Atatürk, Hakikaten çocuk yaşlarından itibaren cumhuriyet ülküsüne bağlı mı idi? Cumhuriyetçilik ilkesi, Halk Fırkası daha Cumhuriyet Halk Partisi ismini almamışken bile bu partinin temel bir ilkesi mi idi? Bu soruların kanıtlı belgeli bir yanıtını bulmak zordur.

Zaten o nedenle sonradan yazılan bir tarihin böyle bir iddiayı vurgulaması da abestir.

Ama bu tutum bir başka şeyi hatırlatmaktadır:

Napoleon Bonapart imparatorluk tacını yitirdiği zamanlarda “keşke kendi kendimin torunu olsaydım” demişti.

“Cumhuriyetçilik ilkesi ne zamandan beri Kemalizmin bir temel ilkesi idi?” tartışması bir yana, 1923 yılında ilan edilen cumhuriyetin işte bu sözlerin sahibinin adıyla anılan türden bir cumhuriyet olduğu tartışmasızdır. Bu cumhuriyet, bir cumhuriyet kurmak üzere yola çıkmış bir hareketin ürünü değil, bir hükümet darbesi için yola çıkmış, sonuçta emperyalistlerin rızası ile bonapartist bir cumhuriyete varmıştır.

Orhan Dilber
2007
Kaynak

Dipnot:
[1] Gerçi Kemalist hareket, cumhuriyetin kuruluşundan itibaren Türkçülük çizgisine yönelecektir, Kuvayı Milliye hareketinin söylemi ve bileşimi göz önüne getirildiği takdirde, bu hareketin Türkçü ve cumhuriyetçi olamayacağını anlamak zor değildir.
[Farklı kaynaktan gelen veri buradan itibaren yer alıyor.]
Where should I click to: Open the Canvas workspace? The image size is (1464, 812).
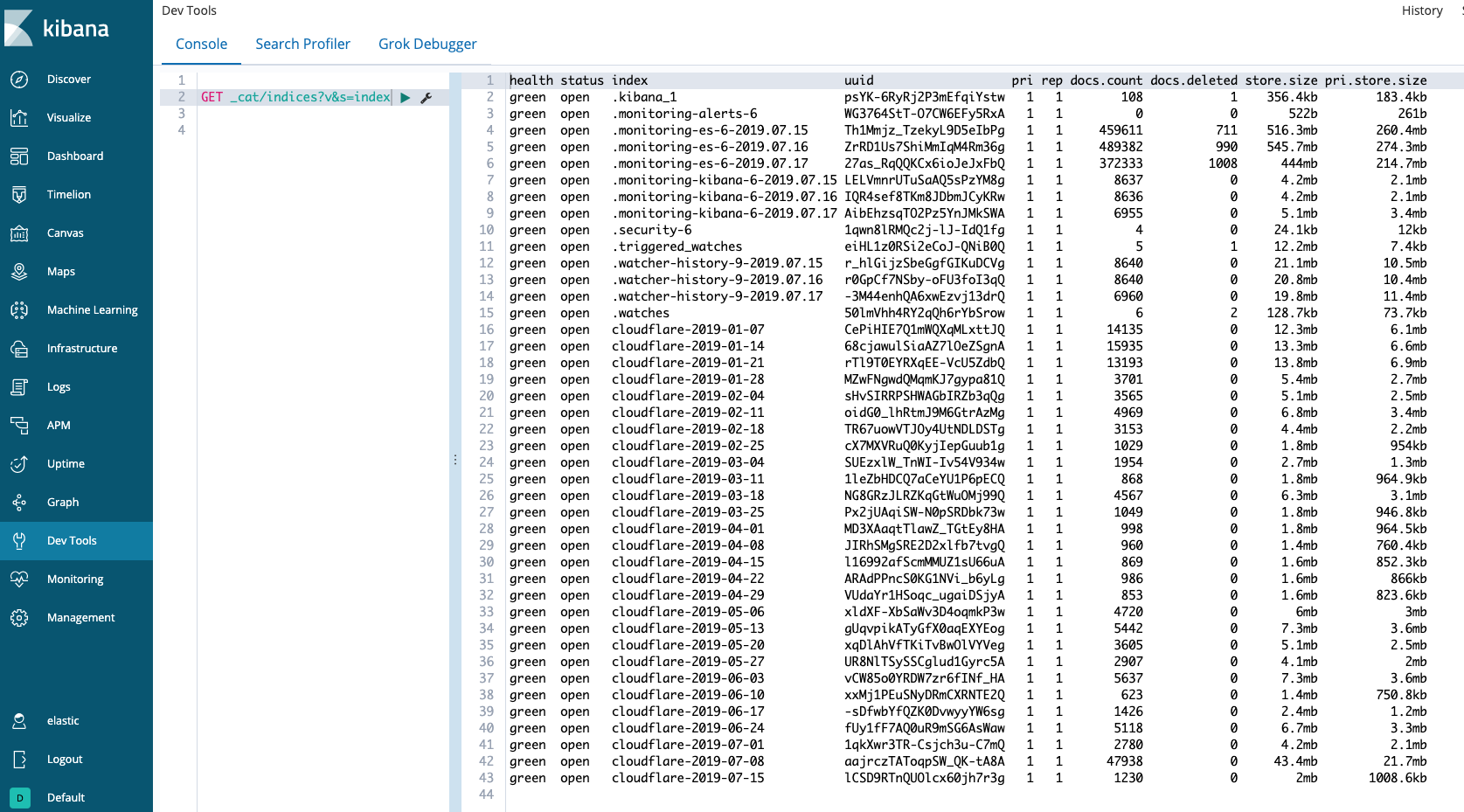coord(66,232)
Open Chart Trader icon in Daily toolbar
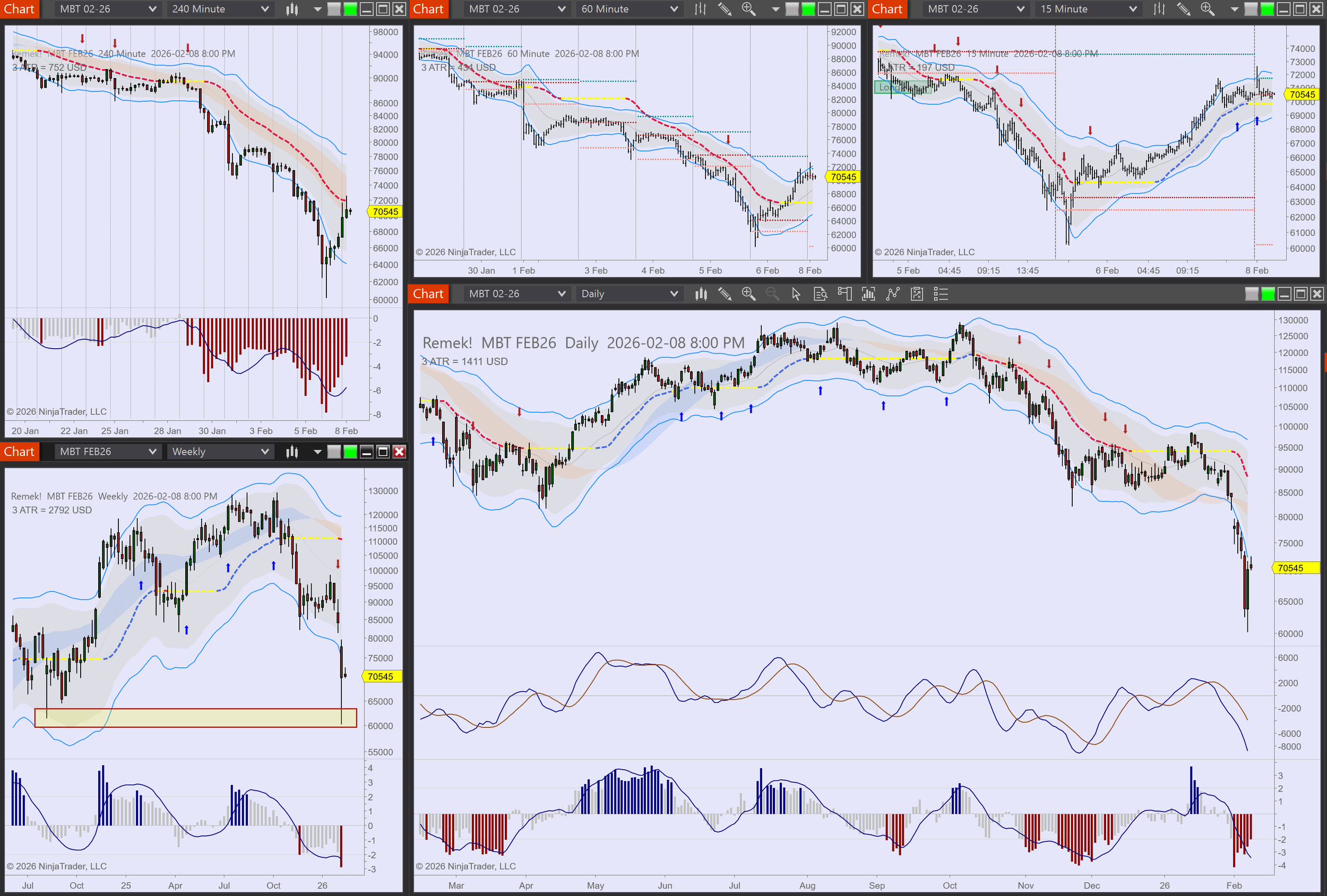The height and width of the screenshot is (896, 1327). pyautogui.click(x=844, y=294)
Zaten Kemalizmin önce hilafet ve saltanata karşı sonra da Türkçülük istikametinde evrilmesi ile Kuvayı Milliye kadrolarının nasıl ayrıştığı ve karşı karşıya geldiği de bunu göstermektedir.

(Cumhuriyetin kurulmasından itibaren Kemalist hareketin böyle bir evrim geçirdiği bir olgu olsa da, konumuz itibariyle cumhuriyet öncesi Kuvayı Milliye üzerinde durmak gerekiyor).